As human population grows, disease-causing genetic mutations per individual increase, but each mutation is less harmful, when compared with a population that is not growing, says a Cornell study to be published in November in the journal Genetics.
The study also reports that natural selection has efficiently removed the most harmful genetic mutations, called very deleterious mutations, from the population and has removed a higher fraction of such mutations per generation.
The researchers used computer simulations to predict the role of natural selection on human genetic architecture in the face of rapid population rise. With advances in agriculture, public health, medicine and technology, human populations have soared in the last 500 years from around half-a-billion in 1500 A.D. to more than 7.1 billion today.
The findings have important implications for genetic and personalized medicine: For every disease-causing gene, there may be many slightly altered forms of that gene, called alleles, from one person to the next. This knowledge may point researchers to look for different alleles for the same disease.
“If you know that you have more deleterious variations in the population, then you know, on average, two people will likely have different variants” of the same disease-causing gene, said Elodie Gazave, the study’s lead author and a postdoctoral researcher in plant breeding and genetics. Gazave is a former postdoctoral researcher in the lab of Alon Keinan, a senior author of the study and the Robert N. Noyce Assistant Professor in Life Science and Technology in the Department of Biological Statistics and Computational Biology.
These finding may provide insights for researchers searching for genes that cause disease. Though people have invested millions of dollars to explain diseases and their relationship to genes, progress has been slow, Gazave said. For example, 81 percent of schizophrenia cases are thought to have a genetic basis, and yet researchers have only identified a genetic source in 1 percent of those cases. Mostly, researchers use an associational method for identifying common variants of disease; they identify an allele that causes a disease and they look for that same allele in other people with the disease, but mostly they fail to locate it.
Based on the finding that there are more alleles for each gene, Gazave suggests it may serve better to develop a mapping method that looks for alleles on chromosomal regions known to house a disease-causing gene.
“If we know what we are looking for then we are maybe more likely to find it,” Gazave said.
The most-asked question regarding such population genetics studies is whether people are becoming less healthy or fit based on the findings. The researchers measured fitness and found that the two main results – that there are more mutations, but each mutation is less deleterious – “exactly balance out,” Gazave said.

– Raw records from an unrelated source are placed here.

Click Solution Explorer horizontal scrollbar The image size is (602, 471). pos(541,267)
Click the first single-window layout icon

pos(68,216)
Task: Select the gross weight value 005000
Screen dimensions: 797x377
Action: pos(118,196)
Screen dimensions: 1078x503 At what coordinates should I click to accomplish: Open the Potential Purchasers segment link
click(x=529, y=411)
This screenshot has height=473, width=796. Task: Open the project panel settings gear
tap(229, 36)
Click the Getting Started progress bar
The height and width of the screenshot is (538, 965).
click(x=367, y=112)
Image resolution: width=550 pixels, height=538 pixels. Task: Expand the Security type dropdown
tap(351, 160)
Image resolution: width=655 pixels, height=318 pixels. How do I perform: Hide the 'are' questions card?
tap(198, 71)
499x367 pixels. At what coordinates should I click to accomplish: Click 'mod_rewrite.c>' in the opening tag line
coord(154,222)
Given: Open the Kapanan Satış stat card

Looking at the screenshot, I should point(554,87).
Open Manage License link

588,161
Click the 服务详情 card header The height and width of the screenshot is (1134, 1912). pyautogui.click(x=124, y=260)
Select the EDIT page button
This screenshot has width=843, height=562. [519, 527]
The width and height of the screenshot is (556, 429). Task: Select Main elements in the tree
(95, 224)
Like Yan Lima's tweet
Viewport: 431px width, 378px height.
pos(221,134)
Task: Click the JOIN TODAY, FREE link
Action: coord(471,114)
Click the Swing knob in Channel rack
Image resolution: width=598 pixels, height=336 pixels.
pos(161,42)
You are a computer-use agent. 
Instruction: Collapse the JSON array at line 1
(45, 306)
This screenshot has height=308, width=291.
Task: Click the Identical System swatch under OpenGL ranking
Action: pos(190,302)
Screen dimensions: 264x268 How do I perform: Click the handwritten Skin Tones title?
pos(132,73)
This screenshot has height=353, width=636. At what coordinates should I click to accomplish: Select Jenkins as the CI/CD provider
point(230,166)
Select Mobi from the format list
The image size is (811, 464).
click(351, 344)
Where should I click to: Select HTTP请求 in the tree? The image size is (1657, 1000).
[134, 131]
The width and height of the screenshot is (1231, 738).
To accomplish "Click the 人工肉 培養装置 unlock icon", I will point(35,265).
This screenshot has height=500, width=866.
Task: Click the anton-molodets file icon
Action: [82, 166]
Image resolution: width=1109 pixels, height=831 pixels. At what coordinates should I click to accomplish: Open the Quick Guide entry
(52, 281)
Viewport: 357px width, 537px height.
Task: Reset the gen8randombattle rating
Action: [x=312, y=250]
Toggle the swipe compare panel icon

“Explosive [population] growth affects a lot of things, but eventually the fitness is not affected,” Gazave said.
Co-authors include Diana Chang, a graduate student in Keinan’s lab, and Andrew Clark, the Jacob Gould Schurman Professor of Population Genetics and the Nancy and Peter Meinig Family Investigator.
The study is funded by the National Institutes of Health, the Cornell Center for Comparative and Population Genomics, the Ellison Medical Foundation, the Alfred P. Sloan Foundation and the Edward Mallinckrodt Jr. Foundation.